Collect every line in the entries below that contains the word "beside", matching case exactly.
========================================================================
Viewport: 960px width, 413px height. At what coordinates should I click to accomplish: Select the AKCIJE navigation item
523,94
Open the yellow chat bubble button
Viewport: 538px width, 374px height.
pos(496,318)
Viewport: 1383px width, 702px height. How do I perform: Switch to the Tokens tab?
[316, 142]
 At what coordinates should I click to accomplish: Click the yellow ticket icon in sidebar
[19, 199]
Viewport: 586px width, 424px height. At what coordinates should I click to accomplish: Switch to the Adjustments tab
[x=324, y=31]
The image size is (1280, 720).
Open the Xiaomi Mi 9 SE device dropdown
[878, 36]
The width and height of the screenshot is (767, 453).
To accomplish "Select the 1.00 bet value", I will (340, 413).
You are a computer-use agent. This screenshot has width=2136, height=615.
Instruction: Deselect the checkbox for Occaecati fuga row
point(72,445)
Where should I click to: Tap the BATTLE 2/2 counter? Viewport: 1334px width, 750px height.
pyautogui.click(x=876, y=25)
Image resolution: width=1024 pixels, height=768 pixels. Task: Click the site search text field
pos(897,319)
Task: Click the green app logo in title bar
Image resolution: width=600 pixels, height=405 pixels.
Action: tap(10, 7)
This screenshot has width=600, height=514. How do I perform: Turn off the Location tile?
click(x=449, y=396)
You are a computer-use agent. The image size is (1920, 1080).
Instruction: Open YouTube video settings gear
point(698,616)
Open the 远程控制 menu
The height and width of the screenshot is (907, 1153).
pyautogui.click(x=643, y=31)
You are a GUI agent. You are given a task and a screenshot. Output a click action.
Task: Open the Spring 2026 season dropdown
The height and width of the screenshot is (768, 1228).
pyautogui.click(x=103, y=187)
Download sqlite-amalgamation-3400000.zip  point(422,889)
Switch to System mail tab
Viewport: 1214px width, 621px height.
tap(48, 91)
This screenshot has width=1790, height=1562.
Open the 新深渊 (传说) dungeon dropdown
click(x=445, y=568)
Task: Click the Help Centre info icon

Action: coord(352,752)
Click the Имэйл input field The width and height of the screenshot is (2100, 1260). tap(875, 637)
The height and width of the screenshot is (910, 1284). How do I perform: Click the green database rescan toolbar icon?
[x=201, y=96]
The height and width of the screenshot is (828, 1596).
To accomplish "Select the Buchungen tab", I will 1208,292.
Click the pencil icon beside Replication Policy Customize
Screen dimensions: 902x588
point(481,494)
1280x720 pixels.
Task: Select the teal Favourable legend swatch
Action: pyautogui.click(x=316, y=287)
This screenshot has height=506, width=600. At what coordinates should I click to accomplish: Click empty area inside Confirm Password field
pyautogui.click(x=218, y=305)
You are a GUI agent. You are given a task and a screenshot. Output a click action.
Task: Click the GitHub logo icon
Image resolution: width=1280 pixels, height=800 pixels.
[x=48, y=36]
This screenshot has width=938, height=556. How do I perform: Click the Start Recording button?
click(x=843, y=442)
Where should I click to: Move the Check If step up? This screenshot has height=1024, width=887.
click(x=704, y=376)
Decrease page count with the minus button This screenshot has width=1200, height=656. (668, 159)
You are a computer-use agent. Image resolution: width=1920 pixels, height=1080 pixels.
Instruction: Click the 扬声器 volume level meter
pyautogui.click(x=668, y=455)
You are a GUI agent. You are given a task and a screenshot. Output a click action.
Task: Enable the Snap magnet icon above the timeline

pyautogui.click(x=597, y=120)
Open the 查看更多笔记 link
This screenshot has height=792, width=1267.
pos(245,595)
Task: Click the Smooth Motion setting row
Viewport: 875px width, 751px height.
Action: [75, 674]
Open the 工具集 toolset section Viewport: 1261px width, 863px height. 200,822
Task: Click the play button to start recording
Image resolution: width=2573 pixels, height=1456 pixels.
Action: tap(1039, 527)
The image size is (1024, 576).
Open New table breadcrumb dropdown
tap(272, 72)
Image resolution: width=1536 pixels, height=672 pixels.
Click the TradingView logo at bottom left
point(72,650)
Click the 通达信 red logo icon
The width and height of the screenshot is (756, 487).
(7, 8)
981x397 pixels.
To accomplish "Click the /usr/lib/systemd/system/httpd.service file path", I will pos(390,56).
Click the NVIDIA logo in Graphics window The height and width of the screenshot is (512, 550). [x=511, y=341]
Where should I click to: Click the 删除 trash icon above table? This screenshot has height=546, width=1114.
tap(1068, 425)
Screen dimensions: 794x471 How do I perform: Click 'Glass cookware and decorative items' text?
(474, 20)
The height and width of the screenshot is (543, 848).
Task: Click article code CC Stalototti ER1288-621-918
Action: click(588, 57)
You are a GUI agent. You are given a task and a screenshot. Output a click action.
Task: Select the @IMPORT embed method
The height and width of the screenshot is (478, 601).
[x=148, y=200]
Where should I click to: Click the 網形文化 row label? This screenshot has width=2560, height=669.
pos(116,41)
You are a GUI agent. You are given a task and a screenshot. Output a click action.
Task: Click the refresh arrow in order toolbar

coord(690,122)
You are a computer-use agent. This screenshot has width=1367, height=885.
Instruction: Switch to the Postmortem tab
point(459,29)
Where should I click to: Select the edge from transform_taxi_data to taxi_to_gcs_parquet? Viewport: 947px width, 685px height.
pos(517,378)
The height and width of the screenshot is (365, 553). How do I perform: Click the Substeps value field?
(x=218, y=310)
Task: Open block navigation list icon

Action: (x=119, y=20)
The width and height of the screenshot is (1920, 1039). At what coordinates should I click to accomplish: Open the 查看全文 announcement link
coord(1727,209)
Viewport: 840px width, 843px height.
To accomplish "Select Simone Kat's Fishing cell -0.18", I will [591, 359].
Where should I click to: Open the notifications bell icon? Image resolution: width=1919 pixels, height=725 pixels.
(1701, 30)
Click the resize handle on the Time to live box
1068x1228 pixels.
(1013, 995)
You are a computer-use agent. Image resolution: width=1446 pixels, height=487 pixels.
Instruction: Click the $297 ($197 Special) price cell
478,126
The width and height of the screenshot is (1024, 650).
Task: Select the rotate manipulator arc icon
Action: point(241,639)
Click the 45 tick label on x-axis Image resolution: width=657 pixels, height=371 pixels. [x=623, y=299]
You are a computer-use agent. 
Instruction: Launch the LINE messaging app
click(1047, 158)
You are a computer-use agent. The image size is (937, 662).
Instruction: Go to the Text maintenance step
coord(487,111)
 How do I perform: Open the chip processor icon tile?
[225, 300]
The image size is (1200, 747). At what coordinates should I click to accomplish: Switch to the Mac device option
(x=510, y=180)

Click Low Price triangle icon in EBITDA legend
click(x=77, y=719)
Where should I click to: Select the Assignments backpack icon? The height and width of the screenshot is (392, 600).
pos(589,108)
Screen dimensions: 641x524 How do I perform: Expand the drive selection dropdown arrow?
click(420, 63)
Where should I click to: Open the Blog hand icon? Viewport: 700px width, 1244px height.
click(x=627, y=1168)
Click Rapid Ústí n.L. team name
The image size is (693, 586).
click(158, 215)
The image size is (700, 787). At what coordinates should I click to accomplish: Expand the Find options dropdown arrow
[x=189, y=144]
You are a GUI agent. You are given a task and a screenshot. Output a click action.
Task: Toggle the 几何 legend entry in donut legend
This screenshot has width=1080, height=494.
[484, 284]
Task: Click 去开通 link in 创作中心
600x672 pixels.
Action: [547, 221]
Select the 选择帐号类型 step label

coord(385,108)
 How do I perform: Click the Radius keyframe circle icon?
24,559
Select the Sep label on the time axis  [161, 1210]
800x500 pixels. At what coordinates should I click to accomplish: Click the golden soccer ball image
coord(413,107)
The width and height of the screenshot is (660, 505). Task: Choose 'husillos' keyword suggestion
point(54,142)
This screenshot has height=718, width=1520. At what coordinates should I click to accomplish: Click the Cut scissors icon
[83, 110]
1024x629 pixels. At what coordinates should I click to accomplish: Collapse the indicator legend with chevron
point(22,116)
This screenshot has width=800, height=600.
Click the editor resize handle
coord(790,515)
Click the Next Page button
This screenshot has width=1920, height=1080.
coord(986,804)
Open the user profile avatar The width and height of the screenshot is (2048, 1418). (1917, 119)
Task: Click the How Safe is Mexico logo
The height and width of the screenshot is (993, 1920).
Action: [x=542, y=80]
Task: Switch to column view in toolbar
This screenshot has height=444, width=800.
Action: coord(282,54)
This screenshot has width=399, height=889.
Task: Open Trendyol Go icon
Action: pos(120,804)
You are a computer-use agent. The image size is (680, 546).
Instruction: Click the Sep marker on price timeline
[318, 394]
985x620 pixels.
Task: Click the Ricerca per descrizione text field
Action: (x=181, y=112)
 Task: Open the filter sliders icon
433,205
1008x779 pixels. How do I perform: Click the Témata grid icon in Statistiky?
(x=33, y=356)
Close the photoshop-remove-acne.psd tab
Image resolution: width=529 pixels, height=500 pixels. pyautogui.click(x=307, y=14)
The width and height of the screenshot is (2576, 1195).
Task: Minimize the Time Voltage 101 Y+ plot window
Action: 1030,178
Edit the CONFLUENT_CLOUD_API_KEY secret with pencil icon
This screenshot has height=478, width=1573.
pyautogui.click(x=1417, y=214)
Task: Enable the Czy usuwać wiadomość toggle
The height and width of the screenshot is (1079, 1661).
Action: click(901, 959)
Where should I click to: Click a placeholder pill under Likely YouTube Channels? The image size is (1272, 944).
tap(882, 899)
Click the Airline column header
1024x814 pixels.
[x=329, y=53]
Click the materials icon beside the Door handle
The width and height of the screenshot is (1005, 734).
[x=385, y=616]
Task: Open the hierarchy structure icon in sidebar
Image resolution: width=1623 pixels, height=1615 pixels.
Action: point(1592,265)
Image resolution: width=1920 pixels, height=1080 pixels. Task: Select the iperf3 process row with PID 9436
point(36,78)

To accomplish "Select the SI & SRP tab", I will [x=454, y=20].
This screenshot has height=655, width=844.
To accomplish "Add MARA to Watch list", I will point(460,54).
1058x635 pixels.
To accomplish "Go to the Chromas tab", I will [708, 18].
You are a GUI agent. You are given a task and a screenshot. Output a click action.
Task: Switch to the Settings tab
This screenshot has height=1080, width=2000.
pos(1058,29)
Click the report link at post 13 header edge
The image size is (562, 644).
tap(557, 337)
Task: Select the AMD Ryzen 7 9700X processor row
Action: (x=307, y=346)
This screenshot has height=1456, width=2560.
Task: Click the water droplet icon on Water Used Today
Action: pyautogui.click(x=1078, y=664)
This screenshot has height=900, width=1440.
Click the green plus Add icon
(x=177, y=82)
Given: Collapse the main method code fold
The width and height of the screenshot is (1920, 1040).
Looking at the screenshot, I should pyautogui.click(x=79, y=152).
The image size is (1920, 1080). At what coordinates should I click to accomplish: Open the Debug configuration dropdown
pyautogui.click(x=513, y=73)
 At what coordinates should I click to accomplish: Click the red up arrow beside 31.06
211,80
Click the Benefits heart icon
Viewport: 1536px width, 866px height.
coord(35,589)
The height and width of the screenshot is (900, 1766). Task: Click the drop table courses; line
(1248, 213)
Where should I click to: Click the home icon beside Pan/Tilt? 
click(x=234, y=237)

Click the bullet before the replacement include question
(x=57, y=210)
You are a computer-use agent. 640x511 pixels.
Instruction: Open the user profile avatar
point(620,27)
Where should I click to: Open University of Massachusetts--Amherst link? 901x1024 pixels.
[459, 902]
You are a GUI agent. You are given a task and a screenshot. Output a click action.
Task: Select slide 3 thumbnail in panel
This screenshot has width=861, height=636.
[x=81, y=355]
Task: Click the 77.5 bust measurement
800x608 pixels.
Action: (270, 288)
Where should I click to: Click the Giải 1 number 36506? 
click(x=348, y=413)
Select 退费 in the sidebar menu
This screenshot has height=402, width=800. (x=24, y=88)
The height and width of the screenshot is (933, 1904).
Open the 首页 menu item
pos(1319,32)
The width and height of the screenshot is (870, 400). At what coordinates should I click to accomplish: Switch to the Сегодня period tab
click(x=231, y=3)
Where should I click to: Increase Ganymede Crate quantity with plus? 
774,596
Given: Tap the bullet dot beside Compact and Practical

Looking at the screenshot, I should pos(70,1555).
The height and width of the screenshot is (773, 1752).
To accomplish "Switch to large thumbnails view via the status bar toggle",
========================================================================
▶ Output for this exercise
Click the pencil icon beside Replication Policy Customize
Click the materials icon beside the Door handle
 At what coordinates should I click to accomplish: Click the red up arrow beside 31.06
Where should I click to: Click the home icon beside Pan/Tilt? 
Given: Tap the bullet dot beside Compact and Practical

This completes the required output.